----- Input records
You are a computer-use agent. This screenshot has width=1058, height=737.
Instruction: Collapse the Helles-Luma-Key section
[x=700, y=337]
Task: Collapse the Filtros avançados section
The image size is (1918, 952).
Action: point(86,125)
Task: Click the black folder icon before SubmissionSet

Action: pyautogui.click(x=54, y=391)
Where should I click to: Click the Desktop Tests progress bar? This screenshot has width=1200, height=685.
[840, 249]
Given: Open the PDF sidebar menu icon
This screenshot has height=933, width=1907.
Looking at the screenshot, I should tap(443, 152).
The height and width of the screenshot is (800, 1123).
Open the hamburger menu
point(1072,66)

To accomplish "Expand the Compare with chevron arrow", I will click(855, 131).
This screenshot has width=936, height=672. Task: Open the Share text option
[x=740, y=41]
----------
■ **What is expected**
Return each line of the data above that contains the word "icon", copied in full.

■ **Exercise result**
Task: Click the black folder icon before SubmissionSet
Given: Open the PDF sidebar menu icon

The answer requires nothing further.